This code is supposed to remove the a tag within the span within each div, but this fails on the second iteration ("ARGH!!") Is there something wrong with the remove function?
$html = str_get_html("
<div>
<span>
<a>DELETE</a>KEEP
</span>
</div>
<div>
<p>HELLO</p>
<span>
<a>DELETE</a>KEEP
</span>
</div>
");
foreach($html->find("div") as $item) {
$foo = $item->find("span", 0);
if($a = $foo->find("a", 0))
$a->remove();
else
echo "ARGH!!\n";
}
No... slowly walks away
Dammit, I was hoping to find a solution before anyone noticed.
The remove function currently takes out elements from an array, which obviously makes it impossible to use indices to iterate over said array, unless you re-index the array using
array_values.However, unfortunately each node also stores the index of the closing element from the array, which means we can't simply use
array_valuesas all nodes must be updated as well or we need a different solution for indexing.This will probably take a while to find a solution for, sorry.
Noted.
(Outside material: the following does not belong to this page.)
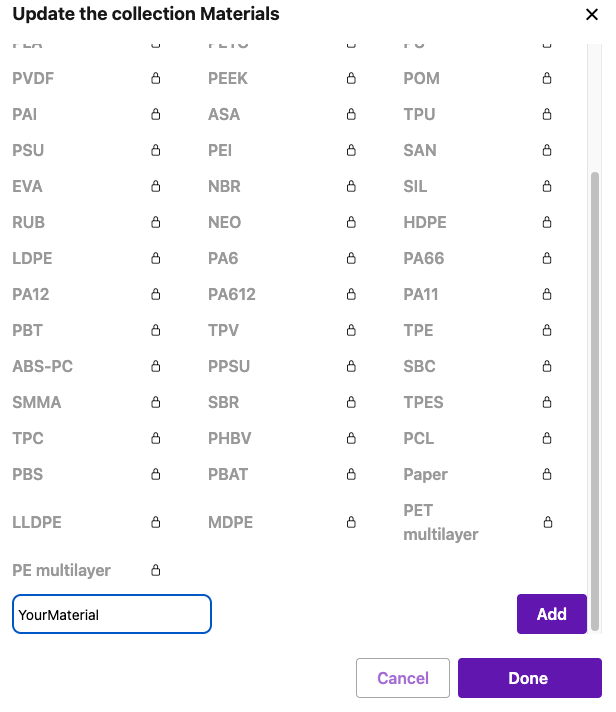Click the lock icon beside HDPE

tap(547, 222)
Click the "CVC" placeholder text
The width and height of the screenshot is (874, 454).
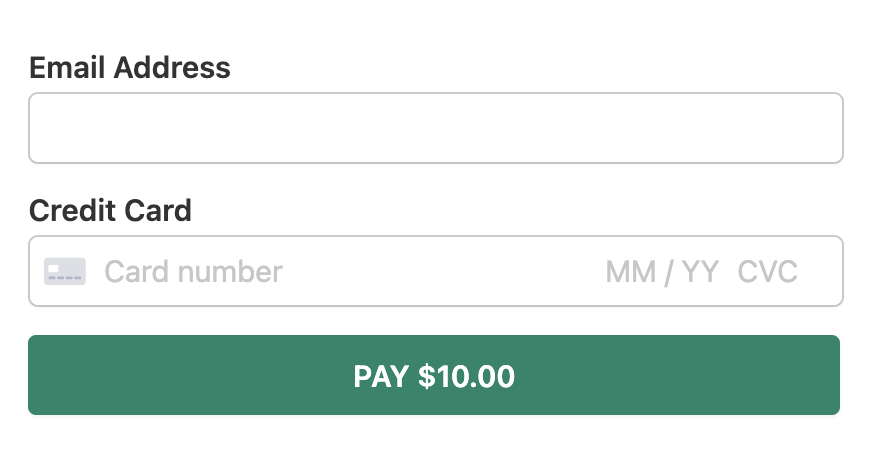(767, 272)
So
remove()must be used with caution, or not at all, until further notice.Yes, sorry about that. I'm currently working on getting better insight over the DOM tree to figure out a better solution. Here is an example:
The document
The tree before removing
.removeThe tree after removing
.removeYou can see that nesting and indices (numbers on the left) are incorrectly aligned. (the
paftertext: "Hello, World!"is one level too low. This totally breaks find operations after removal.You can still use the remove function but you need to save and load afterwards until this is fixed.
Your issue as well as a few others that weren't detected before are fixed in master. Let me know if you find more issues related to this.
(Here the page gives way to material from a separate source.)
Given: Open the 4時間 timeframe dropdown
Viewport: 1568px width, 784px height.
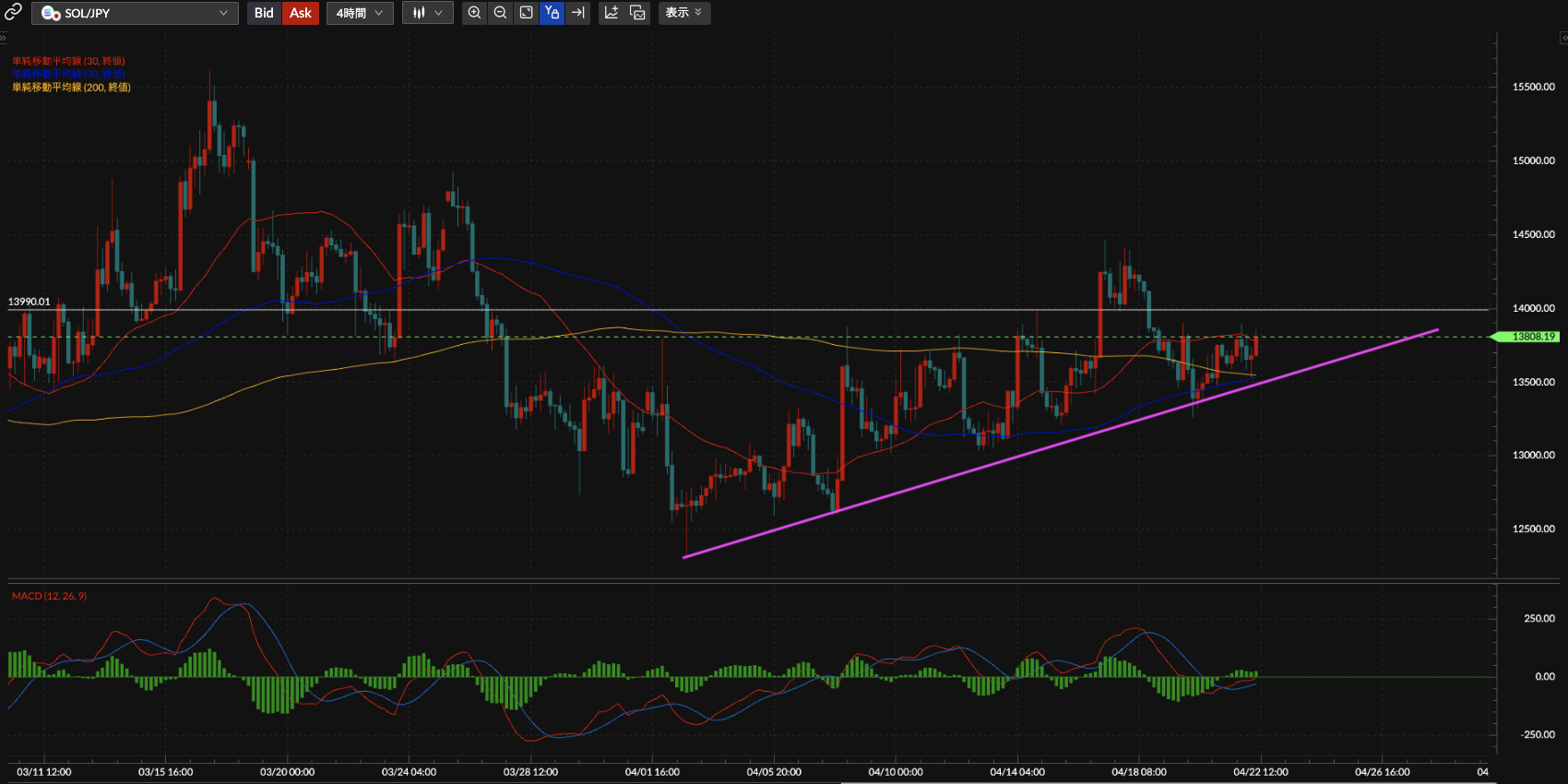Looking at the screenshot, I should pos(360,13).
I can confirm that my enclosed example doesn't scream "ARGH!!" anymore. Sounds like you had a good understanding of the problem. I'll let you know if I run into similar issues.
Hi, I faced the same issue ( 1.9-dev branch ).
I fixed it locally and then compared it with the master branch.
As I see it is fixed with
array_intersect()but there is one morearray_slice()call that will cause the same problems in some cases (for selectors with~).So it's needed to be changed too. :)
Last edit: atomeek 2020-03-23
Can you provide an example that reliably fails in current master and is fixed by this change?
I would like to add more tests for this to ensure it doesn't break in the future.